I find myself in a bit of a quandary over this tree. I started the nursery in the late 1980s after a series of ferociously cold winters and at that time – as far as I knew – the only well established Olive tree in Britain was (and still is) in the Chelsea Physic Garden; and Chelsea is in the middle of London and therefore has the balmiest climate in the British Isles. Hardly surprising.

Then lots of people (including us) started importing Olive trees from Southern Europe and this all coincided with the fact we haven’t had a cold winter since 1987 and so now I’m asked why we put a red label on Olive trees because people tell me they’ve had an Olive tree in their garden for 15 years. (Red label means ‘not frost hardy’). You can see the problem can’t you?

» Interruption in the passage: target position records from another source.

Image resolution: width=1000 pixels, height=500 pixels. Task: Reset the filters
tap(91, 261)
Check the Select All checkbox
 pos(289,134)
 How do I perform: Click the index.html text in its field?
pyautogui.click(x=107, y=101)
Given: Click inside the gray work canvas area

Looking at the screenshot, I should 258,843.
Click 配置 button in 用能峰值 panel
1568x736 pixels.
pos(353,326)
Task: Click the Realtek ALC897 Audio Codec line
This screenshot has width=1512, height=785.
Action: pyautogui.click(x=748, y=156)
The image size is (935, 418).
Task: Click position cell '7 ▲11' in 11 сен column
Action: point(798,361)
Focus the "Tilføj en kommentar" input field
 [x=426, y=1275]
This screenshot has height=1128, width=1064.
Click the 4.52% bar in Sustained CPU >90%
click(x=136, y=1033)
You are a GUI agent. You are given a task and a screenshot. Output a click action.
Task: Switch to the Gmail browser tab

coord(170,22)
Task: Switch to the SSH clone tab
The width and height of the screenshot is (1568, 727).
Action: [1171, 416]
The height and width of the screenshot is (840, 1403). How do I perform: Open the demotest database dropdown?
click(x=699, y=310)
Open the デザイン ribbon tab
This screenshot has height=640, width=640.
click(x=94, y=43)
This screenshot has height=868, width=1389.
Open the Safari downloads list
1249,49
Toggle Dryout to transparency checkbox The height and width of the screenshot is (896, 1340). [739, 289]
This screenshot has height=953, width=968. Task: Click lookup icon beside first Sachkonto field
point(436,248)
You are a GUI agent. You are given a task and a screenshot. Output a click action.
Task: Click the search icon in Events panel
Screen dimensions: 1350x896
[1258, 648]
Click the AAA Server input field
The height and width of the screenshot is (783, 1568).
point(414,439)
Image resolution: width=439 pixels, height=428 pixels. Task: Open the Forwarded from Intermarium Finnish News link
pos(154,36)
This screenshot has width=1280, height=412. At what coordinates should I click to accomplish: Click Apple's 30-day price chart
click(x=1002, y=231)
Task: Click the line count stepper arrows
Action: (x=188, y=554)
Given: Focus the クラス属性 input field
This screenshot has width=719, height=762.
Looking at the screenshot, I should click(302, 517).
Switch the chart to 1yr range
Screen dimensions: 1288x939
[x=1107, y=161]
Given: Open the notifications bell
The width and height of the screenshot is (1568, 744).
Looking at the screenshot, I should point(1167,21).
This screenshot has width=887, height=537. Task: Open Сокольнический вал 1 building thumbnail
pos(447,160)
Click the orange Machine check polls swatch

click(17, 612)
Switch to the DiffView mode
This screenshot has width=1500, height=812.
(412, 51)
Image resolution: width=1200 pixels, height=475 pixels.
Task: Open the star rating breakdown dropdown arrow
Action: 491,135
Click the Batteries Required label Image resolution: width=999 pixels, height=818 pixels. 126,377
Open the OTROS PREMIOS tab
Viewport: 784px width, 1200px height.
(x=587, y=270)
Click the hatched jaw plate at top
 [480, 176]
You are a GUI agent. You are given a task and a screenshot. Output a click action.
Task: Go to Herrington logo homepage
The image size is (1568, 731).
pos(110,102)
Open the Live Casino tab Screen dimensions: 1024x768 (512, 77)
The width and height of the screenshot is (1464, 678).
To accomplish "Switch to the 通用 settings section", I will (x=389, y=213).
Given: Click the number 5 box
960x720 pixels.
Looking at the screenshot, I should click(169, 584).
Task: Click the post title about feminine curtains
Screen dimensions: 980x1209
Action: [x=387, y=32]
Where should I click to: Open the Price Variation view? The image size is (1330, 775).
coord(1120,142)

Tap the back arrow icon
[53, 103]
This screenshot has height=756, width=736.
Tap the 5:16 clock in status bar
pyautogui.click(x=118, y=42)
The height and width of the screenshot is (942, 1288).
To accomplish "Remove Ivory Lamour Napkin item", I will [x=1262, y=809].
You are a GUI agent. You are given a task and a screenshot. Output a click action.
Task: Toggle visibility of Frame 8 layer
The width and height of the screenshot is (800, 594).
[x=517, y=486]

People really like Olive trees but we’ve steadfastly continued to put red labels on them. I’d say the bigger they are, the tougher they are and as long as they’re in the ground (where they belong), they’d probably survive a severe winter although they’d lose most of their leaves until new ones appeared in the spring. They might not be very resistant to frost but they’re certainly tough. Most trees grown in the ground have their roots prepared over a period of many years to be lifted and moved. Without that preparation, they won’t survive but these big Olives are dug straight out of redundant groves with a digger, bunged in an enormous pot and seem to carry on as if nothing had happened. A remarkable tribute to the toughness of this plant.

Olives are invariably grown in Mediterranean climates throughout the world as fruit trees and therefore they always have their branches cut off to keep them low so the fruit can be reached. I once came across a wood of 80ft tall grey trees swaying in the wind in a long abandoned ranch in California. I’m the tree man and everyone looked to me for identification of these things. I was embarrassed at my ignorance until I remembered that I’d been told that the ranch had been abandoned in the 1940s and what were they likely to grow on a ranch in California? Olives. Huge and completely unrecognisable. This tree – I think – has the remarkable distinction of being the only tree in the world that is only recognisable IF it’s had most of its branches cut off.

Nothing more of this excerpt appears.